Porteus’s letters to me shrewdly analysed Lewis’s complex and abrasive character:
He was, not without reason, a difficult customer. I found him v. hospitable and agreeable whenever we met . . .
[But] Lewis certainly enjoyed being contentious. So did I! We had magnificent confrontations, always mended quite amicably. Always as poor as myself, he was a most generous host. But “difficult”? Oh yes! You had to sail him like a boat. Lewis, Eliot and Myself were all fair sailors. The worst squabble I had with Lewis was when I rashly observed about something or other that “I know what you are busy thinking!” That really got his goat: though in fact I was quite right. I cd. almost invariably predict his reactions to my often deliberately teasing remarks. . . .
Lewis had a masochistic wish to pin down his most amiable friends as enemies. Is it ironic that he shd. marry a masochistic doll? They were absolutely devoted to one another, and thoroughly enjoyed their merely verbal duels or duets. Froanna was a placid devotee, and a superb hostess. I had always supposed that W.L. wd. be oriental in his intense jealousy if males so much as glanced at Froanna. . . .
I can’t say W.L. taught me to write. I may be slipshod as a spontaneous writer. But he did teach me to see.
In his anonymous profile of Lewis in the Observer of August 5, 1956, celebrating the major exhibition of Lewis’s work at the Tate Gallery, Porteus was characteristically positive, but now more aware of Lewis’s limitations: “It is a perennial fault of Lewis the novelist that his characters and narrative seem to be kept in a semblance of life only by brilliant feats of intellectual manipulation.” In his last article on Lewis, a review-essay on Walter Michel’s Wyndham Lewis: Paintings and Drawings in Agenda (Spring l971), he wrote: “It is probably as true now as in his lifetime, I suppose, that Lewis affronts and leaves cold, by his own cool humour and detachment, more people than he attracts by his gifts of uncommon sense and intelligent mockery.” He then defends Lewis and explains his formidable achievement.

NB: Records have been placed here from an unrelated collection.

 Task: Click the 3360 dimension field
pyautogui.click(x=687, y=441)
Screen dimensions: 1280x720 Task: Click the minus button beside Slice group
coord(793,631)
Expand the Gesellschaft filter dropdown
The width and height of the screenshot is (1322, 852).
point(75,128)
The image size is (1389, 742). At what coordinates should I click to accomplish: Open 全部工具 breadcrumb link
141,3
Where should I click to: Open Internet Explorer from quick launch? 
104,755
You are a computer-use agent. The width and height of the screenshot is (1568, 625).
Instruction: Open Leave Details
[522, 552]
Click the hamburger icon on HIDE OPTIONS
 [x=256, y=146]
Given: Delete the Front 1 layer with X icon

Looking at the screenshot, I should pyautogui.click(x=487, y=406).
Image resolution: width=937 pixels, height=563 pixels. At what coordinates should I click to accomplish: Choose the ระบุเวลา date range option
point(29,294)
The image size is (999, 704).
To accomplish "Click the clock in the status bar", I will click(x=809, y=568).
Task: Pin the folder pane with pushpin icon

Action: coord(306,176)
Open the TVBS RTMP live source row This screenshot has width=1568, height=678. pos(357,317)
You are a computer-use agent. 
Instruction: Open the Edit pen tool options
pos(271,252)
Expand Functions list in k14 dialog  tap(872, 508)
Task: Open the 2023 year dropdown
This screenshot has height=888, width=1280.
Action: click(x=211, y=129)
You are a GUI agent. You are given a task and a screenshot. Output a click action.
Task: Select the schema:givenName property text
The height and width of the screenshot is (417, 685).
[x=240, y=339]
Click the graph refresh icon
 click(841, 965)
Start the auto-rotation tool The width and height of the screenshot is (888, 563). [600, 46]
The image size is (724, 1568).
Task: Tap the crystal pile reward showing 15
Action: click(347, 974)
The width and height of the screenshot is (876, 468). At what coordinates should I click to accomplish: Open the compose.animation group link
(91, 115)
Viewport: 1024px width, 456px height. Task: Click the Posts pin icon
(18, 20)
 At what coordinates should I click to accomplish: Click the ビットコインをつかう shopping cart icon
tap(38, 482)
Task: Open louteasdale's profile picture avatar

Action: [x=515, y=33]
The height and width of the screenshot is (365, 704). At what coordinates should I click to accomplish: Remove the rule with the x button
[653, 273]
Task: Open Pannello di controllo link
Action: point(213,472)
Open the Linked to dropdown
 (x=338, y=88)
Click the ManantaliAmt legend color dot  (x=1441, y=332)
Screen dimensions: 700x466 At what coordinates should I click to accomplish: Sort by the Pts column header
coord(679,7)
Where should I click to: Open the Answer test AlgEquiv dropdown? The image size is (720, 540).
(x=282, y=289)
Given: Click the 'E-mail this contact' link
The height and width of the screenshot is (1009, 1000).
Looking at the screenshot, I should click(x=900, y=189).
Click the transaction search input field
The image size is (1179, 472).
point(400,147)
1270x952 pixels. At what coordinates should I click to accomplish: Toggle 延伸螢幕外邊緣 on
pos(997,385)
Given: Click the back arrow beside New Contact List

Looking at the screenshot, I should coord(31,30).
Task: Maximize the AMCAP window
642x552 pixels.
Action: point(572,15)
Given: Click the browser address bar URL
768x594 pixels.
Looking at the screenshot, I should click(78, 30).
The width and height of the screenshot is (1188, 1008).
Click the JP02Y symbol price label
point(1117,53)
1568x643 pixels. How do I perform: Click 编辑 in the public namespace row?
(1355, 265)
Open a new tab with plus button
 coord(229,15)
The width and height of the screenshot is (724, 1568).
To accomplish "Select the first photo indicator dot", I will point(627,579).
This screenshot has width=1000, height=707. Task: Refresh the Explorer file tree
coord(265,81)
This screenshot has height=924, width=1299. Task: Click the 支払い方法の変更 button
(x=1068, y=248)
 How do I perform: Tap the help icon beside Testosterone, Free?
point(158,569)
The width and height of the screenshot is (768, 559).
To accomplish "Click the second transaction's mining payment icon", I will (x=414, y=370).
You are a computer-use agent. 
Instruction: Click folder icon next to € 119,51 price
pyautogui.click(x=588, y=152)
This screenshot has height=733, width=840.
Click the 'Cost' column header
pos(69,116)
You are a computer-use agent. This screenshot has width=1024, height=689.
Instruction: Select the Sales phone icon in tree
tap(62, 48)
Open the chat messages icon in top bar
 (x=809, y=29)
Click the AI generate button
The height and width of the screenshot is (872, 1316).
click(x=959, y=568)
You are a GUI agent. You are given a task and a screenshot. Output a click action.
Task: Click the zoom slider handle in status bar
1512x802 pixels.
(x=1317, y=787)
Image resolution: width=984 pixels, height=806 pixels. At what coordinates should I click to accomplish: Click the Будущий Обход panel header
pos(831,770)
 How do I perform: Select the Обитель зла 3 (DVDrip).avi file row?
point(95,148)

The versatile Porteus had been an artist, wireless operator, advertising man, journalist, map designer, book reviewer, magazine editor, RAF signalman, précis writer, sinologist, gardener and art critic, but he never achieved prolonged success in any of these professions. Though he modelled himself on Lewis and was a pale reflection of the Master, the two men had a great deal in common. Both were talented linguists (Porteus also knew some Turkish and Russian), wrote poetry and art criticism, endured long periods of poverty, had unconventional marriages, nourished right-wing political ideas and shared many friends, including Eliot, whom Porteus called “sepulchral and lugubrious”. He too, as he said of Lewis, had a wide-ranging curiosity and impressive virtuosity.
Porteus was not Prince Lewis nor was meant to be, but an attendant lord to provoke a scene or two. But many famous writers valued the friendship of their lively and stimulating, learned and devoted companion. Dedicated to art and literature, he clearly understood and was a passionate advocate of their difficult and provocative work.